Inducing Environmental Disclosures: A Dynamic Mechanism Design Approach
Dr. Peng SUN
Associate Professor of Decision Sciences
The Fuqua School of Business
This paper studies the design of voluntary disclosure regulations for a firm that faces a stochastic environmental hazard. The occurrence of such a hazard is known only to the firm, and the firm has an incentive to conceal the information. The regulator may inspect the firm at any time to uncover the hazard. Because inspections are costly, the regulator also offers a reward to the firm for voluntarily disclosing the hazard. Thus, the regulator needs to dynamically determine the reward and inspection policy that minimizes the long-run expected discounted societal cost. We model this problem as a dynamic adverse selection problem with costly state verification in continuous time.
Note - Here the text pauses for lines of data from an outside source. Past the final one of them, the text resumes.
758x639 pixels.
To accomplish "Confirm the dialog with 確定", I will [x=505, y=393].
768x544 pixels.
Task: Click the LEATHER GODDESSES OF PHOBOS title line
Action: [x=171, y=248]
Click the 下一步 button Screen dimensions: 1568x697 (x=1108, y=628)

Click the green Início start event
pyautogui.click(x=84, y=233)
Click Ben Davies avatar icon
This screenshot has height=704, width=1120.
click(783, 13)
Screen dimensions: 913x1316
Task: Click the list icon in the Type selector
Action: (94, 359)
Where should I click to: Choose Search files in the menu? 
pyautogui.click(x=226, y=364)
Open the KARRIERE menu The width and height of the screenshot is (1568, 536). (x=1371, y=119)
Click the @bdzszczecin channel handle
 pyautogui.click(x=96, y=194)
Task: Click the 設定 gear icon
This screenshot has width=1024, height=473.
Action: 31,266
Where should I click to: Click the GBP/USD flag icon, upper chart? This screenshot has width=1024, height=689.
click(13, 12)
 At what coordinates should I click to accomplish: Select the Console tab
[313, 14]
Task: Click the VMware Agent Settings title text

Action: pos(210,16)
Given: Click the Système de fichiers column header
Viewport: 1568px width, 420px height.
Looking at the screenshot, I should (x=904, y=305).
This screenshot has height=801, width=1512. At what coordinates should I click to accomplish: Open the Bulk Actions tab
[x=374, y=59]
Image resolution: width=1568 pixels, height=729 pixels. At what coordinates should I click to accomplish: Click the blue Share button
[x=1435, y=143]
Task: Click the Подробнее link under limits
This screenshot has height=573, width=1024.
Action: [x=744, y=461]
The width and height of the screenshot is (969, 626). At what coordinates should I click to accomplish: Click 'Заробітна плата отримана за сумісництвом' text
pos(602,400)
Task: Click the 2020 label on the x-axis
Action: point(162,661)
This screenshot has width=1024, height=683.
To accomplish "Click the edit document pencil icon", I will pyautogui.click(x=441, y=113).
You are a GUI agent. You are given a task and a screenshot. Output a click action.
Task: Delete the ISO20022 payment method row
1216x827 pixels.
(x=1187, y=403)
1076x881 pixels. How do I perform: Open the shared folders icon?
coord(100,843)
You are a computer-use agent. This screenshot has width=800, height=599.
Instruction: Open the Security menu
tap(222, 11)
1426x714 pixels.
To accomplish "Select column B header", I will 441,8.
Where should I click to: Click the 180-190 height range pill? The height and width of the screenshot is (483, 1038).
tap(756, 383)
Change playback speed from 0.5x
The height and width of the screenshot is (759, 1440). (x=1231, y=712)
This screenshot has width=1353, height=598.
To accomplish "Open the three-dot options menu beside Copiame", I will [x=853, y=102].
Despite the complexity and generality of this set-up, we show that the optimal regulation policy is very simple, and we fully characterize its structure in closed form. Specifically, the optimal policy follows a cyclic structure alternating between reward and inspection periods. During a reward period, the reward level decreases over time. When the reward reaches a certain low level, an inspection should occur either after a random time period or right away, depending on whether the inspection accuracy is sufficiently high (i.e. above a threshold). If the inspection does not reveal a hazard, the reward level is reset to a high level, which restarts the cycle. Overall, these results indicate that the use of rewards should always be exhausted before resorting to an inspection, and the results highlight the critical role of inspection accuracy. Furthermore, our analysis reveals that the optimal inspection frequency increases with the non-disclosure penalty when inspection accuracy is low.